Amiet eventually met senior Swiss painter Ferdinand Hodler who worked his way up the ladder facing criticism from both critics and public and with time emerged as one of the leading Symbolist painters by the end of the 19th century. Amiet, who was commissioned to paint a portrait of Holder in 1898, was greatly influenced by Hodler’s work and this started reflecting in his own works. The two were given major exhibitions at the Vienna Secession in 1904. During this time Amiet was criticised as a young follower of Holder. This led him to return back to the Pont-Aven style of French art and gradually develop himself as an independent artist. Through the next decade, Amiet produced some of the best paintings of his expansive career.

His first solo exhibition held at the Künstlerhaus in Zurich in February 1905 met with criticism and controversy. This exhibition was thereafter held in Dresden where Amiet’s work caught attention of E. L. Kirchner, E. Heckel and K. Schmidt-Rottluff, future members of Brücke or Bridge, the first German expressionist group. The group was organised later and Amiet was invited to join it. The first exhibition of the group held in December 1906 included works of Amiet. The following year, he presented Brücke or Bridge as a group in Solothurn and thus played an instrumental part in ushering another modernist current in Switzerland. Although his involvement with the activities and exhibitions of the group diminished after 1908, he remained a member of the group till it was dissolved in 1913.

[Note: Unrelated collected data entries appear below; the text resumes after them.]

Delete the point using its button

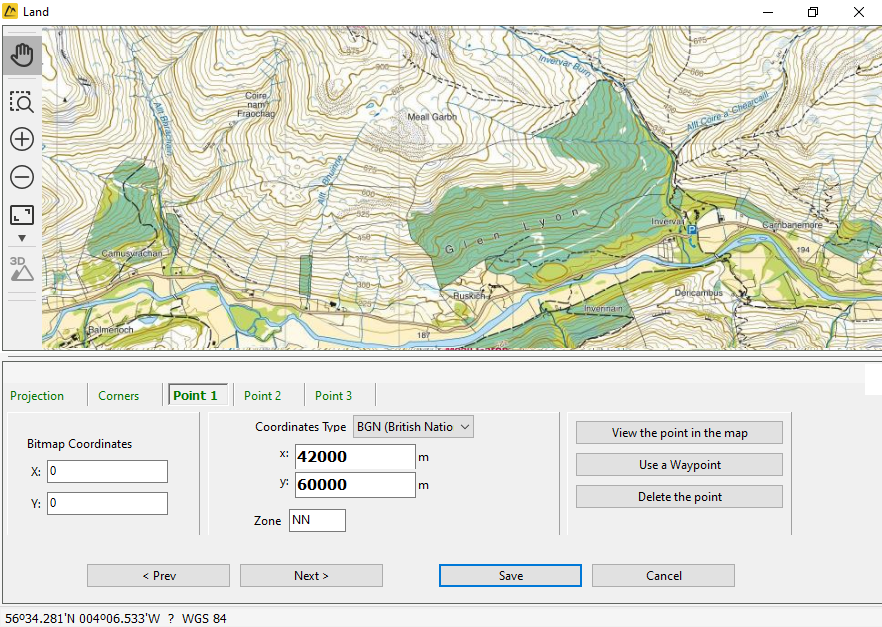tap(679, 497)
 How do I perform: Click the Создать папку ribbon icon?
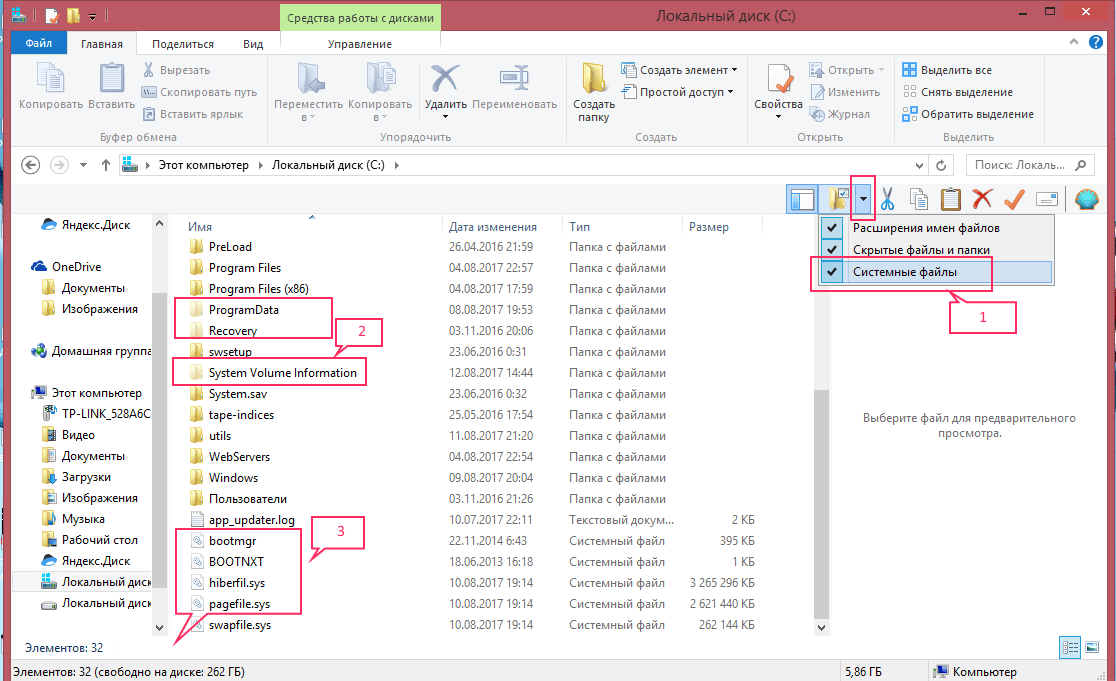click(594, 90)
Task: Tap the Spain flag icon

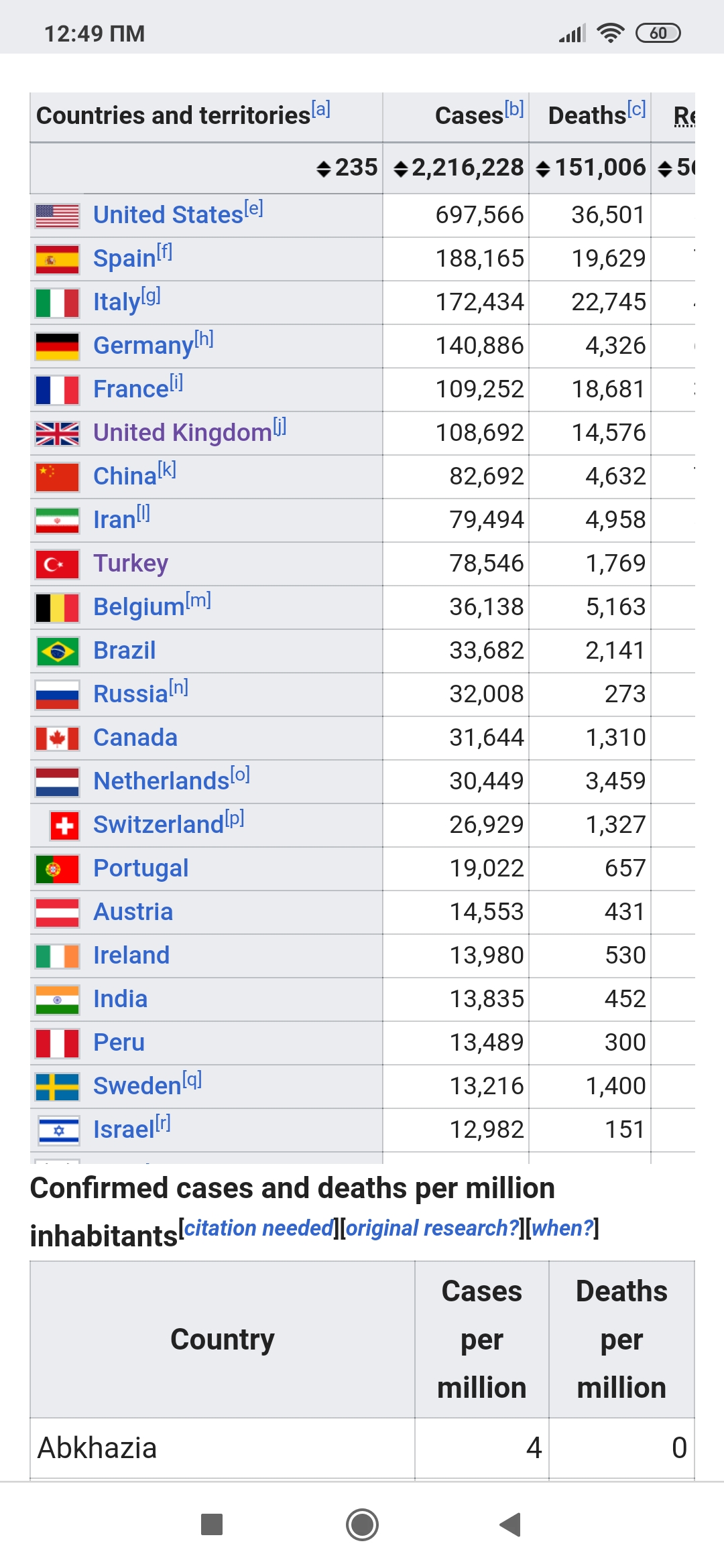Action: click(58, 259)
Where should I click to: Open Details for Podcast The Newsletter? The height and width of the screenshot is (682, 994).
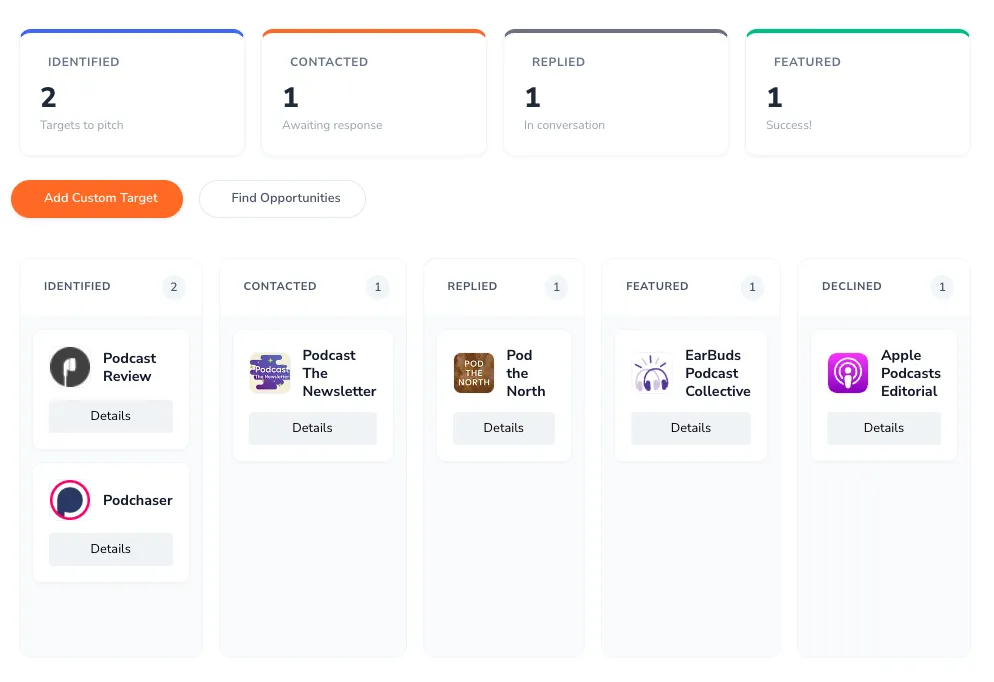click(x=312, y=428)
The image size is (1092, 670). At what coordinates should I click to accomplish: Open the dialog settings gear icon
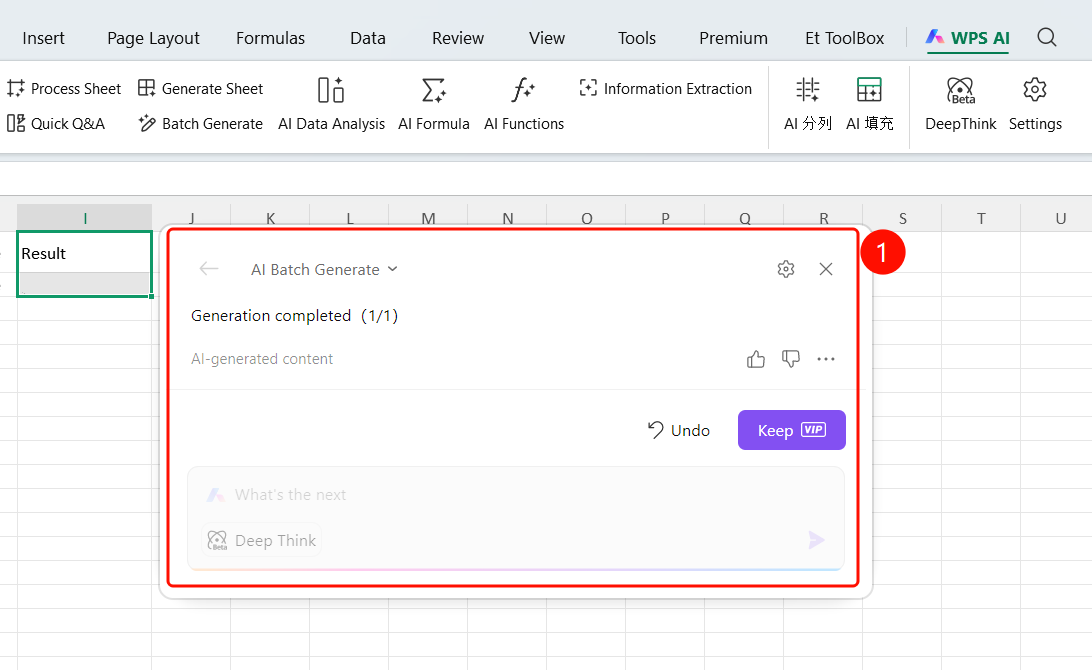pos(786,269)
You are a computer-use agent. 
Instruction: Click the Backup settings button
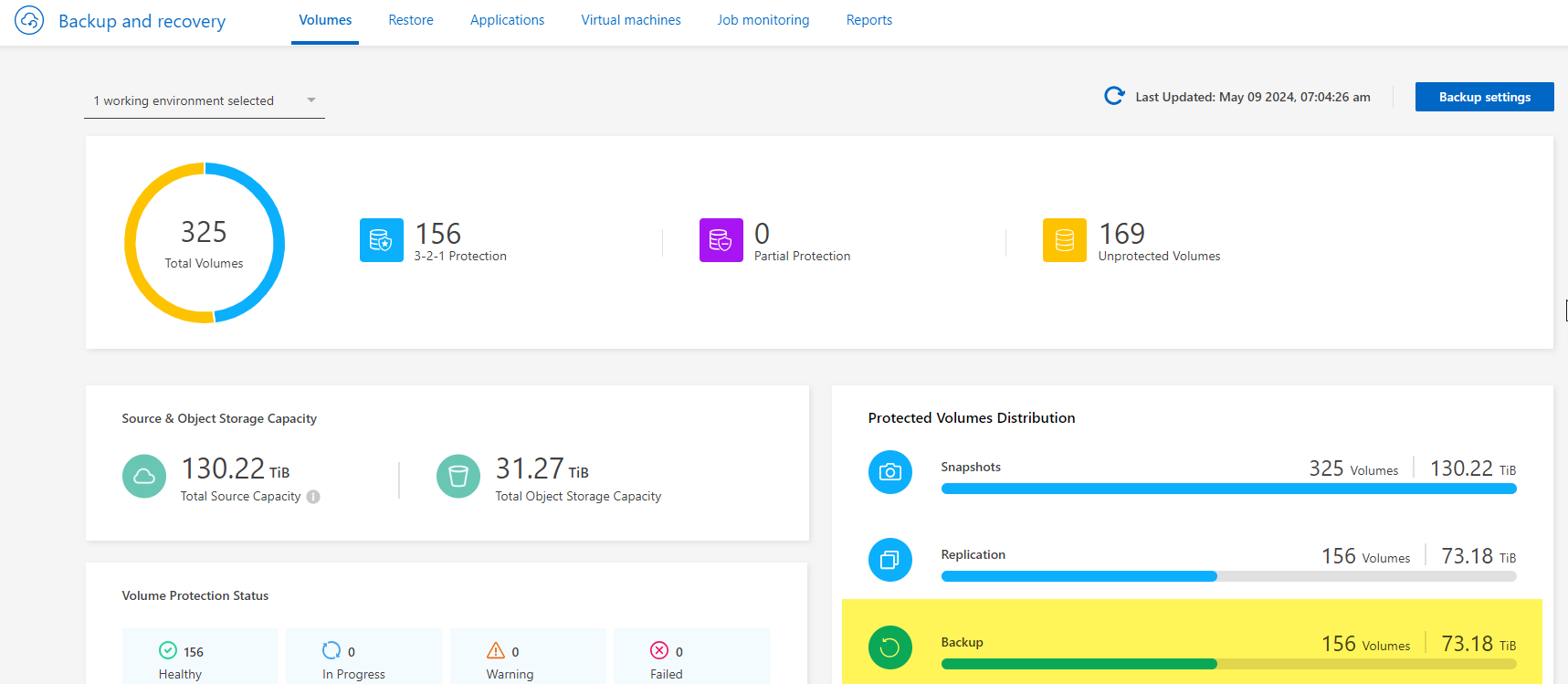[x=1484, y=97]
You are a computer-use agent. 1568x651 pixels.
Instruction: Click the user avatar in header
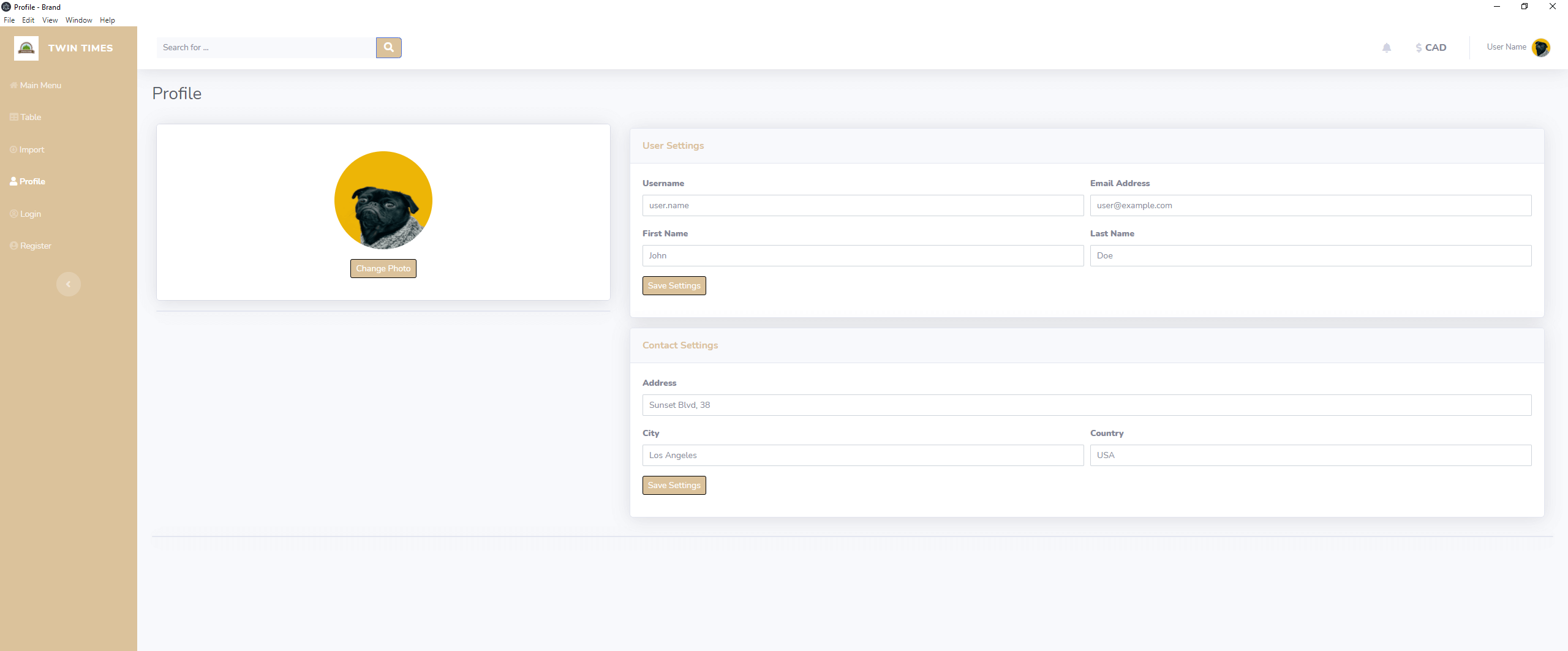(x=1540, y=48)
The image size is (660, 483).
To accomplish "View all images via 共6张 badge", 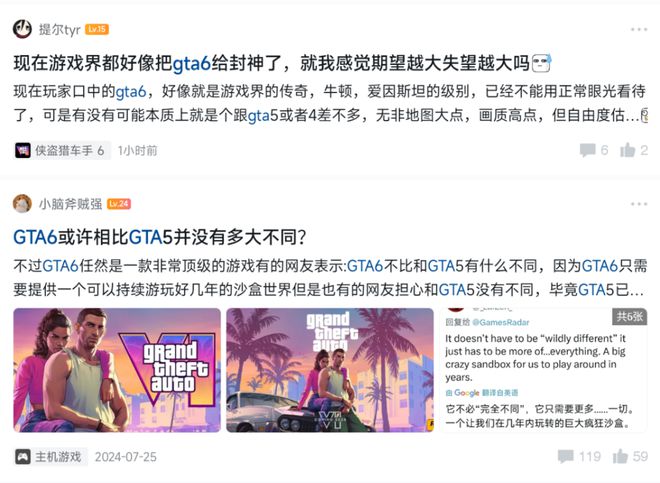I will 629,317.
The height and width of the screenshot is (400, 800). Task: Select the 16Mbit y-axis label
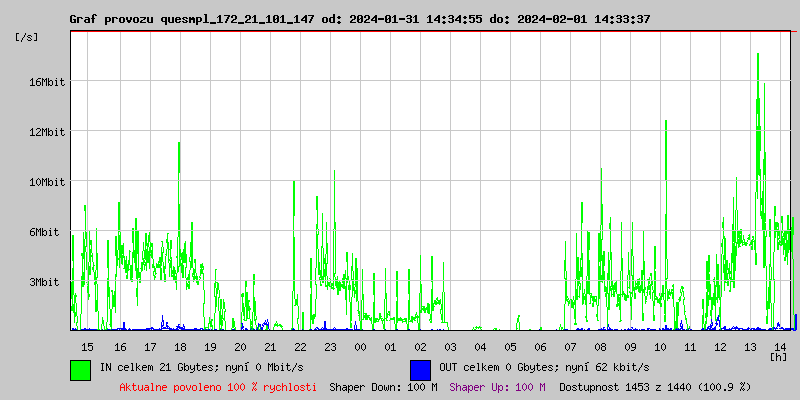[46, 82]
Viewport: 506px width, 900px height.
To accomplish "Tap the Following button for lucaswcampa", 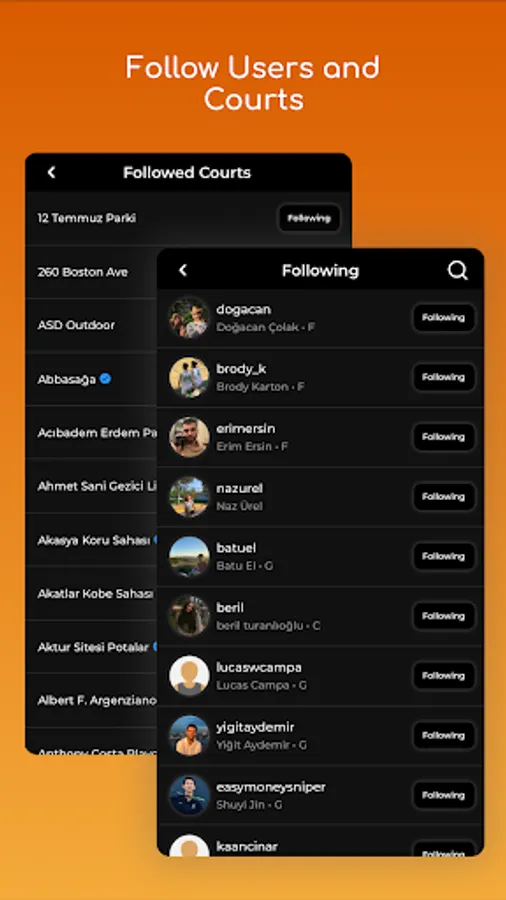I will 443,676.
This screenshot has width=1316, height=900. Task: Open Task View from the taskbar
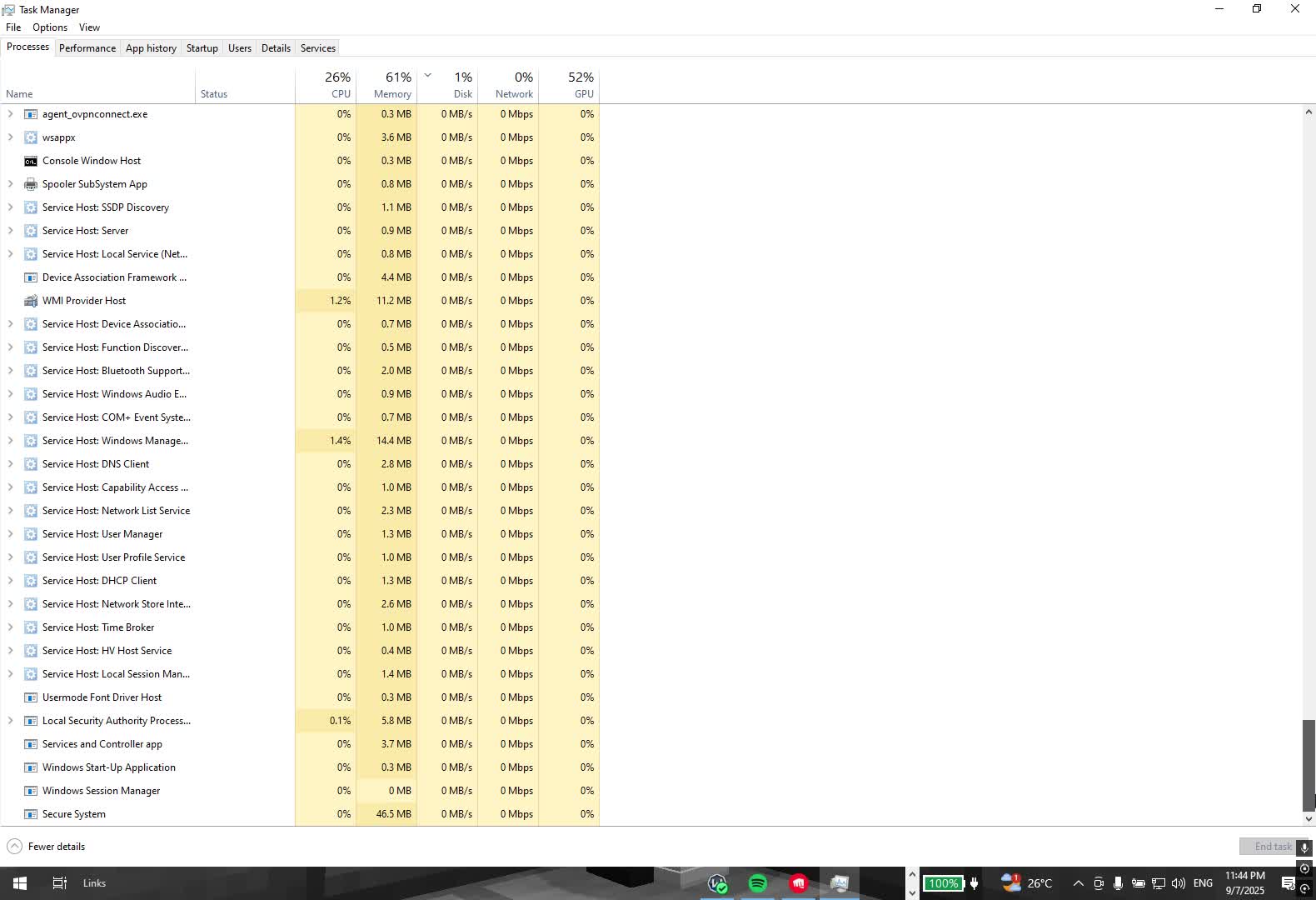point(59,883)
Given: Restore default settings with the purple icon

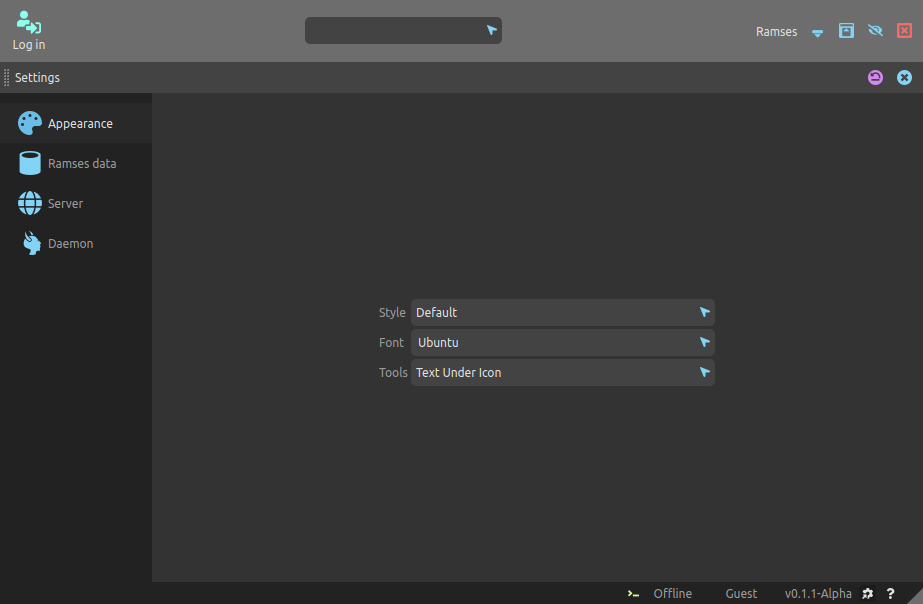Looking at the screenshot, I should tap(876, 78).

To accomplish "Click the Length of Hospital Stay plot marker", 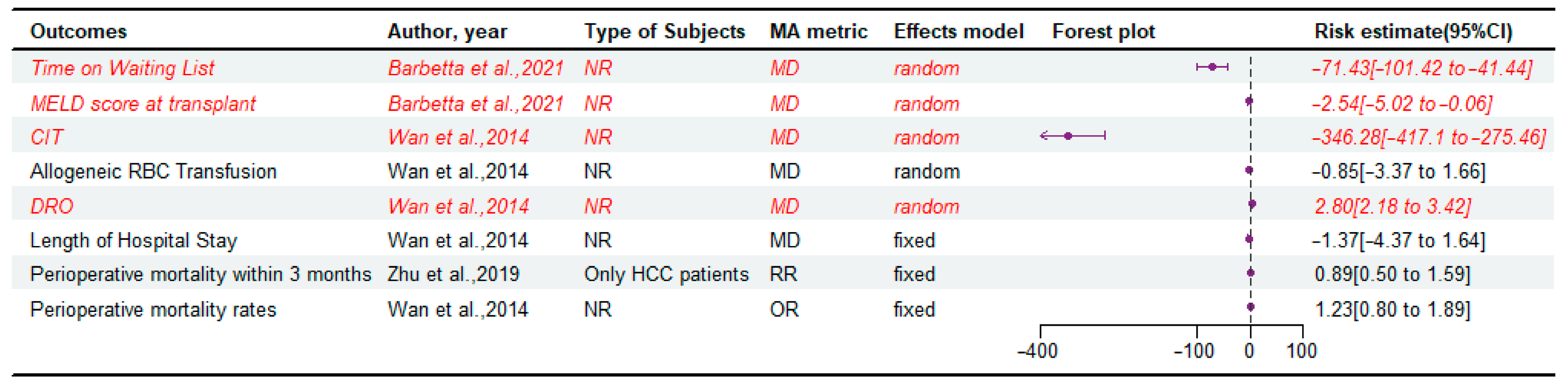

Meanwhile Amiet began working in the idyllic Bernese village of Oschwand and eventually settled there following his marriage in 1898. His house there became a meeting place for several distinguished painters, musicians, writers, and scholars like Wilhelm Worringer, Samuel Singer, Arthur Weese, Hermann Hesse and Adolf Frey. Amiet also thrived as a mentor and trained several students in his house including Werner Miller, Werner Neuhaus, Albert Müller, Marta Worringer and Hans Morgenthaler

Amiet rose to prominence and his fortunes improved significantly in the 1900s after he started participating in European expositions and competitions and bagged a silver medal in the Exposition Universelle for his 1899 work Richesse du soir.

He received several private and official orders since 1910. Some of the notable ones include for the loggia of the art museum in Zurich, the exterior wall decorations at the art museum in Bern and the gymnasium frescos in Bern. He remained a member of the Swiss Federal Art Commission from 1911 to 1915 and again from 1931 to 1932.

His participation in different international exhibitions reached its peak in 1912 with shows being held at places like Amsterdam, Munich, Dresden, Berlin, Hamburg and Frankfort. He received an honorary doctorate from the University of Bern in 1919.

During the early 1920s, while thriving as a painter, Amiet also tried his hands as a sculpture and produced several expressive portrait busts in marble and bronze. He produced several wall paintings during the late 1920s and in the 1930s. Fifty of his most notable works were destroyed when the Münchner Glaspalast building was destroyed in a fire on June 6, 1931.

He served as a board member of the Gottfried Keller Foundation from 1934 to 1948 and of the Kunstmuseum Bern from 1935 to 1948.

Although Amiet excelled as an oil painting artist, he was also a skilled watercolourist and printmaker. During the 1940s and 1950s, Amiet’s works were more focussed on abstract concepts of space and light.

Several art works of this virtuoso are displayed in different major institutions and museums across the globe including at the Cleveland Museum of Art in Cleveland, Ohio, US; the Kunstmuseum in Basel, Switzerland; the Kunsthaus Zürich in Zurich, Switzerland; the Musée d'Orsay in Paris, France; and the Los Angeles County Museum of Art in Los Angeles, California, US.

Personal Life

In 1898, Amiet married Anna Luder von Hellsau, daughter of a tavern keeper. Giacometti and Anna’s sister were witnesses to the marriage. Amiett and his wife had an adopted daughter called Lydia Thalmann. Anna died in 1951 and Amiet succumbed to prolonged illness on July 6, 1961.